Some cases are genetic (e.g. as one of many heterogeneous manifestations of 22q11.2 deletion syndromes) and others form a distinct phenotype (e.g. bilateral frontoparietal polymicrogyria, mapped to a genetic mutation and GPR56 mutation 16q2.2-21) 8,9.
Radiographic features
Distribution is varied but there is a predilection for the perisylvian region, (80% of patients), and bilateral involvement is common (60% of patients).

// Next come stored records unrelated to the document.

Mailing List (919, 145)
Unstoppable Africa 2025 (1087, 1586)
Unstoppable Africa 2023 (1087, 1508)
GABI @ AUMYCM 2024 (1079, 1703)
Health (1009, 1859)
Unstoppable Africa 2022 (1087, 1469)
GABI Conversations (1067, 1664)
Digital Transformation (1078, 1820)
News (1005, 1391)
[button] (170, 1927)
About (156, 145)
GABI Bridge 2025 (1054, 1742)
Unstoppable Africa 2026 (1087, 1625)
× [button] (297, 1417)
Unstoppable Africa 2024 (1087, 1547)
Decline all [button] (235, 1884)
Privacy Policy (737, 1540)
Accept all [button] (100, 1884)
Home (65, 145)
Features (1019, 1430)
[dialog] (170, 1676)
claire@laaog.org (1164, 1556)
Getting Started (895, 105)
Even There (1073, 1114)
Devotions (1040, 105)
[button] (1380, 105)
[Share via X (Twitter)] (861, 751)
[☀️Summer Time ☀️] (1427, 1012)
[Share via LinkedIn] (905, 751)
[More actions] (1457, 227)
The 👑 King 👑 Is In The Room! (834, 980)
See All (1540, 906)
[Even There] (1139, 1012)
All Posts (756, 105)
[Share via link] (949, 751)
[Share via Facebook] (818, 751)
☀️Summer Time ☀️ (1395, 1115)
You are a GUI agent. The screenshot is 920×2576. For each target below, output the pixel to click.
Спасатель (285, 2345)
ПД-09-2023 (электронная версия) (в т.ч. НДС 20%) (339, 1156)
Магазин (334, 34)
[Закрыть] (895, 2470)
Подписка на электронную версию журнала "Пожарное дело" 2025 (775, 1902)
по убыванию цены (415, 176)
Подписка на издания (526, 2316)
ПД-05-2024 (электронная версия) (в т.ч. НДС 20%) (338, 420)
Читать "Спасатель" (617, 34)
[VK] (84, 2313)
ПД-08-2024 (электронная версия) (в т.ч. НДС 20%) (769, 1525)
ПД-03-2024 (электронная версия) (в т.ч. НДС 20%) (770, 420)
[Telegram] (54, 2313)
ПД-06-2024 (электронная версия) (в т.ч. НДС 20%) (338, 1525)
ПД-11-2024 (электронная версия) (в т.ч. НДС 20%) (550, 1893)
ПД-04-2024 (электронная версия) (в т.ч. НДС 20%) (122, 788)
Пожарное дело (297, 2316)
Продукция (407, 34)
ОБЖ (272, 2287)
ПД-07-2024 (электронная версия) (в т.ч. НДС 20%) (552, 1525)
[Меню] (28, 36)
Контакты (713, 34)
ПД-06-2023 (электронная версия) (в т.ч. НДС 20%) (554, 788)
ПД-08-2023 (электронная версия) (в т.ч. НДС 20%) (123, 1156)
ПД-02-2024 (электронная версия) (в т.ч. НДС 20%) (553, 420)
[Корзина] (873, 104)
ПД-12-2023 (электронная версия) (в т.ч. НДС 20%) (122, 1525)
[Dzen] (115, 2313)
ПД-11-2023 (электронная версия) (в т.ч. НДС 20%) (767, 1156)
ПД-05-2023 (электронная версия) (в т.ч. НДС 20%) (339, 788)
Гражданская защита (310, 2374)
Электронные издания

frontal: ~70%, gyrus rectus and cingulate gyrus typically spared
parietal: ~63%
temporal: ~38%, hippocampus typically spared
occipital: ~7%, visual cortex is typically spared
Recurring patterns of involvement have led to some morphological subtypes being described which include 4:
perisylvian: ~ 60%
generalized: ~13%
frontal: ~5%
parasagittal parieto-occipital: ~3%
CT
CT can only resolve thickened poorly formed gyri, the microgyri are too small to identify. Associated abnormalities may be seen however (e.g. schizencephaly).
MRI
MRI is the modality of choice for assessing polymicrogyria. Both morphology and signal intensity may be abnormal. The best diagnostic clue is focal cortical thickening.
Signal intensity
Polymicrogyric cortex usually has signal characteristics similar to normal grey matter. The subjacent white matter may be hyperintense on T2 weighted images (20-27%) possibly relating to dilated perivascular spaces. Occasionally (<5%), and perhaps more in patients with congenital infection, the abnormal cortex demonstrates regions of calcification.
Morphology
The numerous small gyri that lend their name to the condition are sometimes able to be resolved on thin-section high-resolution MRI, but are often difficult to distinguish from pachygyria. Sulci in the affected cortex are typically shallow 11.
The grey-white junction is often the best location to identify the 'bumpy' contour which on thicker slices may manifest as blurring.
Treatment and prognosis
Treatment is symptomatic and often aimed at controlling epilepsy, a common sequela.